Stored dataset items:
____________________

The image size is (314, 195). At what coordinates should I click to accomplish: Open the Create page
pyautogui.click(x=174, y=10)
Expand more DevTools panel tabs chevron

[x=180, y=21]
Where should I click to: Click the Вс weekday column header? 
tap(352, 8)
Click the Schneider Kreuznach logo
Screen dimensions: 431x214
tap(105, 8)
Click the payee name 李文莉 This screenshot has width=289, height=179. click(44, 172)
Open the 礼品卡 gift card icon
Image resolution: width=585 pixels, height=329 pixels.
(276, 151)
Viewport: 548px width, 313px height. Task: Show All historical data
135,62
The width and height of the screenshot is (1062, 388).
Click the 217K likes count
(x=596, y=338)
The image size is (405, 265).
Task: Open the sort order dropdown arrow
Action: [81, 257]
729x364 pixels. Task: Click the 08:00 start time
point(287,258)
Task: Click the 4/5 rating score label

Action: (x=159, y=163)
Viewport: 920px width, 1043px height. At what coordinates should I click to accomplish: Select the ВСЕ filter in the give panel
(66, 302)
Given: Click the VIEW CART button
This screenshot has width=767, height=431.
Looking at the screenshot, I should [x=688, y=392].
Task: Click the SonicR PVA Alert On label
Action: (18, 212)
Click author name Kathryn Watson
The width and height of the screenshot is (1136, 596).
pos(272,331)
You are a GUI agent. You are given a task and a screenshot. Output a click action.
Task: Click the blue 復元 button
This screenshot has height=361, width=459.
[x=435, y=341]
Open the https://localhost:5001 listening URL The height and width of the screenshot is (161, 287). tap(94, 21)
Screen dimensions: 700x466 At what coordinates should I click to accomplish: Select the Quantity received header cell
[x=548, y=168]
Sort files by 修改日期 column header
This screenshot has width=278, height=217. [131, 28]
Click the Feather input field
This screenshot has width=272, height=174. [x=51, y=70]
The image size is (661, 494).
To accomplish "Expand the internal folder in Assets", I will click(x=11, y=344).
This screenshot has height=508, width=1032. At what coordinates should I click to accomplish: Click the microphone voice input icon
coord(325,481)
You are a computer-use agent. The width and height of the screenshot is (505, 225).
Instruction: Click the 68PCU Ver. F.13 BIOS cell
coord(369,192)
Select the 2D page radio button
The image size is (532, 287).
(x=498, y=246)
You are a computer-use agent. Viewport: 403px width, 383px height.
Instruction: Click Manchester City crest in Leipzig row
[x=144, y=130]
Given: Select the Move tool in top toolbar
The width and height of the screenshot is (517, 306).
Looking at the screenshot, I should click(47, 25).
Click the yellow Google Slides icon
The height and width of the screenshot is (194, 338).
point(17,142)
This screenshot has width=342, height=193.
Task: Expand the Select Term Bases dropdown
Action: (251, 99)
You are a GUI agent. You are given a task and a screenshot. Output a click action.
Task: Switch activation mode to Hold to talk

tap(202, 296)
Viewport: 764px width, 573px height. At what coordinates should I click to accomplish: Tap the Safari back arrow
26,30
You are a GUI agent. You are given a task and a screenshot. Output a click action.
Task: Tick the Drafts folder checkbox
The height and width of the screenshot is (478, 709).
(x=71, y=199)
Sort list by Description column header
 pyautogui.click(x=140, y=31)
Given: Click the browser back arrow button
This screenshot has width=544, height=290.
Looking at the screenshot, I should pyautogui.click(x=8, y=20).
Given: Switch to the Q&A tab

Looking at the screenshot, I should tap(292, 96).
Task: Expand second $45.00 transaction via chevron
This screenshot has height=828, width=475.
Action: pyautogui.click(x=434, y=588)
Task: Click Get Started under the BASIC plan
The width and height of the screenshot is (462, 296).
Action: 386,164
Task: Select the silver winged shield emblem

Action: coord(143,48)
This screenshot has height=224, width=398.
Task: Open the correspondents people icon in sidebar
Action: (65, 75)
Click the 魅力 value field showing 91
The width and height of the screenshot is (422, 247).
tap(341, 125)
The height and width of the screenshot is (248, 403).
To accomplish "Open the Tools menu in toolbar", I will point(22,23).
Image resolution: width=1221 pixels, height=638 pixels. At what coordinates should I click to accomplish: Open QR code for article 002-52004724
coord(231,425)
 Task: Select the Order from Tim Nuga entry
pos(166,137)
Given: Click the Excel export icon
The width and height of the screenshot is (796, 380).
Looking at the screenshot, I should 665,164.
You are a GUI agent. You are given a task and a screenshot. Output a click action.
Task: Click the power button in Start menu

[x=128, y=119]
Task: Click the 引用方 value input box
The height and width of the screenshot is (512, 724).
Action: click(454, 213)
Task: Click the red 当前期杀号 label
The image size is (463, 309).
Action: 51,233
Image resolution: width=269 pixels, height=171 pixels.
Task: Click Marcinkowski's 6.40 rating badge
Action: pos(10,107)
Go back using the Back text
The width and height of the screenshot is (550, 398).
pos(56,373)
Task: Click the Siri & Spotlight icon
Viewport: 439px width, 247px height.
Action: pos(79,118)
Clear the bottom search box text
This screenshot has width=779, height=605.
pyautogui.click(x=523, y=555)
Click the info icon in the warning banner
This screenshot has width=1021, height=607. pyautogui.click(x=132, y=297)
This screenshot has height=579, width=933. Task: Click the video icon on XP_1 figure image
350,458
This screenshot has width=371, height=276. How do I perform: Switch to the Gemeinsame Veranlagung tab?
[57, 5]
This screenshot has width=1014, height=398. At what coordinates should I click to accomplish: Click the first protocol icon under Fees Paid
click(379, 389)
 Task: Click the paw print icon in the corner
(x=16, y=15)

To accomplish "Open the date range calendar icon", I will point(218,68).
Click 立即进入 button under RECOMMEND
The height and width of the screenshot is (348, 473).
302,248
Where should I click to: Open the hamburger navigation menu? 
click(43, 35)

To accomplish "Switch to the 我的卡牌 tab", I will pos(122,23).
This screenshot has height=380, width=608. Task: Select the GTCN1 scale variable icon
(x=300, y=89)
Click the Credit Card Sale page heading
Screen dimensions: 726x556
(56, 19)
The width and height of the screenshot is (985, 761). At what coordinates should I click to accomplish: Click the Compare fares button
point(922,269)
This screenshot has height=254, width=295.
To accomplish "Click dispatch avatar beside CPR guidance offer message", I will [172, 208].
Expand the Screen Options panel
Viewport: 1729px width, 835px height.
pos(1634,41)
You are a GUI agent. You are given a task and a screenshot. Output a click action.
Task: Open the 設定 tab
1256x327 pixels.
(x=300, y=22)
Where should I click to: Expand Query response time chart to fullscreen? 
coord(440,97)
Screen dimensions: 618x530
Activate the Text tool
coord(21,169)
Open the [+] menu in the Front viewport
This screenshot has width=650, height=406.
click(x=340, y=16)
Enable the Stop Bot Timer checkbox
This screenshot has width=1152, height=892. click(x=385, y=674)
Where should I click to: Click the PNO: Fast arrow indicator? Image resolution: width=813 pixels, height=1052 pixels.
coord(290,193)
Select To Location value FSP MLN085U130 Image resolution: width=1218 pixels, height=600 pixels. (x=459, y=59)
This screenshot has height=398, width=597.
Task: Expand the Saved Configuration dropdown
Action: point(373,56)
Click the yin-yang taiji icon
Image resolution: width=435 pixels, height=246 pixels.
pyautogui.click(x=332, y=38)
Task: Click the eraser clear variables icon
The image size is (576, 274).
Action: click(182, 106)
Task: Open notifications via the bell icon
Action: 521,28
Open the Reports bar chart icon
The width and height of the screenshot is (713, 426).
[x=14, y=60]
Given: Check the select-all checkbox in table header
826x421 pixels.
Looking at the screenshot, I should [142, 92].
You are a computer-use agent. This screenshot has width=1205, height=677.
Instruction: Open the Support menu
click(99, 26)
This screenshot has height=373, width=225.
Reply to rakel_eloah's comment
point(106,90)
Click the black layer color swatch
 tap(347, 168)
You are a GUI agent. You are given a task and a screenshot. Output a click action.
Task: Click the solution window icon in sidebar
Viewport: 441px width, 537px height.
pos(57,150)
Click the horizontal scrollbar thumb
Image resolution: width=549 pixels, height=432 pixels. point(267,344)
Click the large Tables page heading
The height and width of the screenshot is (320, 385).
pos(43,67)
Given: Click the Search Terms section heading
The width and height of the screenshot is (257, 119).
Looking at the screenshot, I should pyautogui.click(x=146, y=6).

____________________

### Your assignment
Take the lines above from the one holding "826x421 pixels." to the last and output them exactly.

### Answer below
826x421 pixels.
Looking at the screenshot, I should [142, 92].
You are a computer-use agent. This screenshot has width=1205, height=677.
Instruction: Open the Support menu
click(99, 26)
This screenshot has height=373, width=225.
Reply to rakel_eloah's comment
point(106,90)
Click the black layer color swatch
 tap(347, 168)
You are a GUI agent. You are given a task and a screenshot. Output a click action.
Task: Click the solution window icon in sidebar
Viewport: 441px width, 537px height.
pos(57,150)
Click the horizontal scrollbar thumb
Image resolution: width=549 pixels, height=432 pixels. point(267,344)
Click the large Tables page heading
The height and width of the screenshot is (320, 385).
pos(43,67)
Given: Click the Search Terms section heading
The width and height of the screenshot is (257, 119).
Looking at the screenshot, I should pyautogui.click(x=146, y=6).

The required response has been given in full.